**Given information:**
_ _ _ _
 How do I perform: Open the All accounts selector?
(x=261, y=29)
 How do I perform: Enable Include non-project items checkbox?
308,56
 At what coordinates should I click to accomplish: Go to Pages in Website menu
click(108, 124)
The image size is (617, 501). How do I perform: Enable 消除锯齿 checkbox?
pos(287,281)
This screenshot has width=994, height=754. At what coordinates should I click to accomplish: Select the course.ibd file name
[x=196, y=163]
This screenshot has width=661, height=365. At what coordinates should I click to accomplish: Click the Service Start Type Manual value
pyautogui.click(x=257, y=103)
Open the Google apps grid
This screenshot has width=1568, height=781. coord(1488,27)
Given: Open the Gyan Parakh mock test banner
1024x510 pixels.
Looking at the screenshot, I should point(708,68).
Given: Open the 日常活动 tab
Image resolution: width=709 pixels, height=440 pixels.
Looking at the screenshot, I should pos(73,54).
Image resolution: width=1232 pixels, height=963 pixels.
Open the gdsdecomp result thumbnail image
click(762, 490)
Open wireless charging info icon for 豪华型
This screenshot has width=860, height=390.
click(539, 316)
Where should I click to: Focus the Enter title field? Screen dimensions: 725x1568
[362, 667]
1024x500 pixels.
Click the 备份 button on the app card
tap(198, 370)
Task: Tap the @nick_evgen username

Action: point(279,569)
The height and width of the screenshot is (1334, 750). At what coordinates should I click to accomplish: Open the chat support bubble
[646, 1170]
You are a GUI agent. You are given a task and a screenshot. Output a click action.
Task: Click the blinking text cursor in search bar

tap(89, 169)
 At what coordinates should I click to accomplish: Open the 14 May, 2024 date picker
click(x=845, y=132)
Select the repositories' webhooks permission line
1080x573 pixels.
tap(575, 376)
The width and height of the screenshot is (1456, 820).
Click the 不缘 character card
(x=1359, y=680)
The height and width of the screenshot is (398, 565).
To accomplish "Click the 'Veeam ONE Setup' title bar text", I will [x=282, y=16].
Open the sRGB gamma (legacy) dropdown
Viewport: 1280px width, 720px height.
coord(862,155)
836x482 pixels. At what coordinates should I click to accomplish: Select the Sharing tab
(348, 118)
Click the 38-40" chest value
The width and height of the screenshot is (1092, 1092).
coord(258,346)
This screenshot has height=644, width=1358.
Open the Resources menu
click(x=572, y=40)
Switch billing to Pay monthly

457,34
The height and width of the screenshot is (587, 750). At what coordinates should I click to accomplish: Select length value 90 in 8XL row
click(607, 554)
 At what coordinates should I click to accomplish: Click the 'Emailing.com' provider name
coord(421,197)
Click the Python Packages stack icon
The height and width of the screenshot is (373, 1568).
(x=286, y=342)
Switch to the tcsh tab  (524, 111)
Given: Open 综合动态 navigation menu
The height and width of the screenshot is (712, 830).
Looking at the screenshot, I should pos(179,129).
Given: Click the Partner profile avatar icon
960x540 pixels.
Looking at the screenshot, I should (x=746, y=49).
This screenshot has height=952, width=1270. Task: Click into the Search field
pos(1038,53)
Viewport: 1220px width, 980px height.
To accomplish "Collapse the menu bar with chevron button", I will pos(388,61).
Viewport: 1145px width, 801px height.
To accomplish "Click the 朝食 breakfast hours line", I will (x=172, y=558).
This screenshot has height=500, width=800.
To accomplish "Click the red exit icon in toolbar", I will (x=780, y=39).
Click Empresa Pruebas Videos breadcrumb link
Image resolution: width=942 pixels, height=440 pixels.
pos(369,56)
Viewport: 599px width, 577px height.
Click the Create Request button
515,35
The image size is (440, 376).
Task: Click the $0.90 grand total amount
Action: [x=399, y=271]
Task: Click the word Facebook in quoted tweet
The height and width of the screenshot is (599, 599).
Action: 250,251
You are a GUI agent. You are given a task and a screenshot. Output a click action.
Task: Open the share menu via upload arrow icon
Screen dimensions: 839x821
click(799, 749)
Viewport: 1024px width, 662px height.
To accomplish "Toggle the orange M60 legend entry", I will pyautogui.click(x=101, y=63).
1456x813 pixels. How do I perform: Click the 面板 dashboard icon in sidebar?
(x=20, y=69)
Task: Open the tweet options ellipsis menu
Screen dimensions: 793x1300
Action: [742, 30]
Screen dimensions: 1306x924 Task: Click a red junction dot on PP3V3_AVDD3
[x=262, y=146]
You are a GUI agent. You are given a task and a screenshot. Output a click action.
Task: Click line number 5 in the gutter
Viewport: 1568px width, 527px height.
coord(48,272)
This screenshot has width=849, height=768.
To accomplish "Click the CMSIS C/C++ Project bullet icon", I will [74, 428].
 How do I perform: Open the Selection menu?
_ _ _ _
**Activity:** Return, word for word, every line from the line with "The height and width of the screenshot is (599, 599)." to the final line of the data.

**Task response:**
The height and width of the screenshot is (599, 599).
Action: 250,251
You are a GUI agent. You are given a task and a screenshot. Output a click action.
Task: Open the share menu via upload arrow icon
Screen dimensions: 839x821
click(799, 749)
Viewport: 1024px width, 662px height.
To accomplish "Toggle the orange M60 legend entry", I will pyautogui.click(x=101, y=63).
1456x813 pixels. How do I perform: Click the 面板 dashboard icon in sidebar?
(x=20, y=69)
Task: Open the tweet options ellipsis menu
Screen dimensions: 793x1300
Action: [742, 30]
Screen dimensions: 1306x924 Task: Click a red junction dot on PP3V3_AVDD3
[x=262, y=146]
You are a GUI agent. You are given a task and a screenshot. Output a click action.
Task: Click line number 5 in the gutter
Viewport: 1568px width, 527px height.
coord(48,272)
This screenshot has width=849, height=768.
To accomplish "Click the CMSIS C/C++ Project bullet icon", I will [74, 428].
 How do I perform: Open the Selection menu?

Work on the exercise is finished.